*** Available records ***

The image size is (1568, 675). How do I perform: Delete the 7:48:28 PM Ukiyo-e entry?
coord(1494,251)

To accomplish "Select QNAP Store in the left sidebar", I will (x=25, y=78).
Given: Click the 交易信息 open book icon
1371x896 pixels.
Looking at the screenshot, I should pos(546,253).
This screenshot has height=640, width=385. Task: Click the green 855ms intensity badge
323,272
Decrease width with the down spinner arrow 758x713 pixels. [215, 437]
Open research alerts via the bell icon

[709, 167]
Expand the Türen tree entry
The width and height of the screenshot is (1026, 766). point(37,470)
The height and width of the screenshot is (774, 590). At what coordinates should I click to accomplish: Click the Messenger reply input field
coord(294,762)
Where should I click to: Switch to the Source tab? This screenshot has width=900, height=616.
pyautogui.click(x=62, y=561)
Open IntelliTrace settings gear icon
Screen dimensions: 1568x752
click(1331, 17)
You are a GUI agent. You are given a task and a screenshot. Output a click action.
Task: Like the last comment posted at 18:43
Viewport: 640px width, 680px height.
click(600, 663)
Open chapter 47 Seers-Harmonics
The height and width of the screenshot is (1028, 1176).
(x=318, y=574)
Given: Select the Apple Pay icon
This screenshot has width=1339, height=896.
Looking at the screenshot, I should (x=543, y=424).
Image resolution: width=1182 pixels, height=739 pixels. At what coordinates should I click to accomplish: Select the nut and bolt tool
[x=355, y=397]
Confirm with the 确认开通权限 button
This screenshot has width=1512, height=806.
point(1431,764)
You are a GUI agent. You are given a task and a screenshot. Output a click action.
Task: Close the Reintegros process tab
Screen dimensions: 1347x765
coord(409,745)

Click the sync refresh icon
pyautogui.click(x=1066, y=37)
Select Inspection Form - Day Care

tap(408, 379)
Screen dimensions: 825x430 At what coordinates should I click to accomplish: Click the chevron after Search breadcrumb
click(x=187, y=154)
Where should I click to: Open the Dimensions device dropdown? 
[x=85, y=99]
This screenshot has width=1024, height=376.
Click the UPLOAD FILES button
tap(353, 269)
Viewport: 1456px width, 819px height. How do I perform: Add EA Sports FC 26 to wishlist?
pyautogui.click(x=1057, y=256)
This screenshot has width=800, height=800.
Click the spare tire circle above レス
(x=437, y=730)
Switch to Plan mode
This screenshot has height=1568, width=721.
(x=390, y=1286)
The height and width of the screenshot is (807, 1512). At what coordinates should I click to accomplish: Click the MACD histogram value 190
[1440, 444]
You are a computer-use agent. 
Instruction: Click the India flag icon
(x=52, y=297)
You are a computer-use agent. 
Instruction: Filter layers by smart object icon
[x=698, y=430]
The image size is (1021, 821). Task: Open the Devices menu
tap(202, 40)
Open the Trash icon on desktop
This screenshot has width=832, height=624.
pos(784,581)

***

Task:
Reproduce the material above in full, substituting "Directive" for every occurrence of "Instruction" and leaving everything else unchanged.

Output for this task:
The image size is (1568, 675). How do I perform: Delete the 7:48:28 PM Ukiyo-e entry?
coord(1494,251)

To accomplish "Select QNAP Store in the left sidebar", I will (x=25, y=78).
Given: Click the 交易信息 open book icon
1371x896 pixels.
Looking at the screenshot, I should pos(546,253).
This screenshot has height=640, width=385. Task: Click the green 855ms intensity badge
323,272
Decrease width with the down spinner arrow 758x713 pixels. [215, 437]
Open research alerts via the bell icon

[709, 167]
Expand the Türen tree entry
The width and height of the screenshot is (1026, 766). point(37,470)
The height and width of the screenshot is (774, 590). At what coordinates should I click to accomplish: Click the Messenger reply input field
coord(294,762)
Where should I click to: Switch to the Source tab? This screenshot has width=900, height=616.
pyautogui.click(x=62, y=561)
Open IntelliTrace settings gear icon
Screen dimensions: 1568x752
click(1331, 17)
You are a GUI agent. You are given a task and a screenshot. Output a click action.
Task: Like the last comment posted at 18:43
Viewport: 640px width, 680px height.
click(600, 663)
Open chapter 47 Seers-Harmonics
The height and width of the screenshot is (1028, 1176).
(x=318, y=574)
Given: Select the Apple Pay icon
This screenshot has width=1339, height=896.
Looking at the screenshot, I should (x=543, y=424).
Image resolution: width=1182 pixels, height=739 pixels. At what coordinates should I click to accomplish: Select the nut and bolt tool
[x=355, y=397]
Confirm with the 确认开通权限 button
This screenshot has width=1512, height=806.
point(1431,764)
You are a GUI agent. You are given a task and a screenshot. Output a click action.
Task: Close the Reintegros process tab
Screen dimensions: 1347x765
coord(409,745)

Click the sync refresh icon
pyautogui.click(x=1066, y=37)
Select Inspection Form - Day Care

tap(408, 379)
Screen dimensions: 825x430 At what coordinates should I click to accomplish: Click the chevron after Search breadcrumb
click(x=187, y=154)
Where should I click to: Open the Dimensions device dropdown? 
[x=85, y=99]
This screenshot has width=1024, height=376.
Click the UPLOAD FILES button
tap(353, 269)
Viewport: 1456px width, 819px height. How do I perform: Add EA Sports FC 26 to wishlist?
pyautogui.click(x=1057, y=256)
This screenshot has width=800, height=800.
Click the spare tire circle above レス
(x=437, y=730)
Switch to Plan mode
This screenshot has height=1568, width=721.
(x=390, y=1286)
The height and width of the screenshot is (807, 1512). At what coordinates should I click to accomplish: Click the MACD histogram value 190
[1440, 444]
You are a computer-use agent. 
Directive: Click the India flag icon
(x=52, y=297)
You are a computer-use agent. 
Directive: Filter layers by smart object icon
[x=698, y=430]
The image size is (1021, 821). Task: Open the Devices menu
tap(202, 40)
Open the Trash icon on desktop
This screenshot has width=832, height=624.
pos(784,581)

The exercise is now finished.